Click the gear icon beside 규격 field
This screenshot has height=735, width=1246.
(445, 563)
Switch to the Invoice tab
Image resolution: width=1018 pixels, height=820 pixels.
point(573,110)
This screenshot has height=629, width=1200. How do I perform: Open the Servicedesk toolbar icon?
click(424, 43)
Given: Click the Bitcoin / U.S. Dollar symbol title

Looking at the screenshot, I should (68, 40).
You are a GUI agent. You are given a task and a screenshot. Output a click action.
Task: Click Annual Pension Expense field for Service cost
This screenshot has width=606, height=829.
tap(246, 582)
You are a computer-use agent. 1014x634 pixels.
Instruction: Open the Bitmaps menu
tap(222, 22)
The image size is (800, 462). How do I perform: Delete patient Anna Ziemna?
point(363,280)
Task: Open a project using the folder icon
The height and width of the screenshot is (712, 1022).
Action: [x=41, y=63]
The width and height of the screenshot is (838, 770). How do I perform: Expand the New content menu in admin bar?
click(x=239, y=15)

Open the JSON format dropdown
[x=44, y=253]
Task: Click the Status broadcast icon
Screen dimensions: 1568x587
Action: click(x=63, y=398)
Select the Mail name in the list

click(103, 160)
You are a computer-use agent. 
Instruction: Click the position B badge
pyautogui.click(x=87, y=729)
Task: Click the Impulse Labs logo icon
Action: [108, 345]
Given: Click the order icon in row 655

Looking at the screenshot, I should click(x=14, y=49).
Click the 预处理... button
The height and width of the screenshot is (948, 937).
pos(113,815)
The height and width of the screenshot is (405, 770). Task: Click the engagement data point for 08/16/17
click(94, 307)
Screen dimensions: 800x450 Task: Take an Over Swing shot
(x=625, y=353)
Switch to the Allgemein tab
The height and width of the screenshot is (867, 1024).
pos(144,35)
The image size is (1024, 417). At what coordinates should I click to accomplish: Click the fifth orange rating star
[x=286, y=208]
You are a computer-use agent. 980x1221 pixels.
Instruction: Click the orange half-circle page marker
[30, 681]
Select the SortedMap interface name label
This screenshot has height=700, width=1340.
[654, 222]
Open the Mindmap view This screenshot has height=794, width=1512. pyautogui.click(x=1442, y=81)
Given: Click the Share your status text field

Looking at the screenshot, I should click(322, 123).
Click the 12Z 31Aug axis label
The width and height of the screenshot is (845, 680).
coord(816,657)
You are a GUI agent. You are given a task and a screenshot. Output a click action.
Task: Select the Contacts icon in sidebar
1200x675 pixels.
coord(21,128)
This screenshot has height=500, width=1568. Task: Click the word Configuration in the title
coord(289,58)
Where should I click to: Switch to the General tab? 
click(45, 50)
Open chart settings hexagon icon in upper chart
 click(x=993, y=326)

::::::::::

WHAT THE EXERCISE ASKS: Number only, please: work out how many lines of the listing hold "agent".

ANSWER BELOW: 5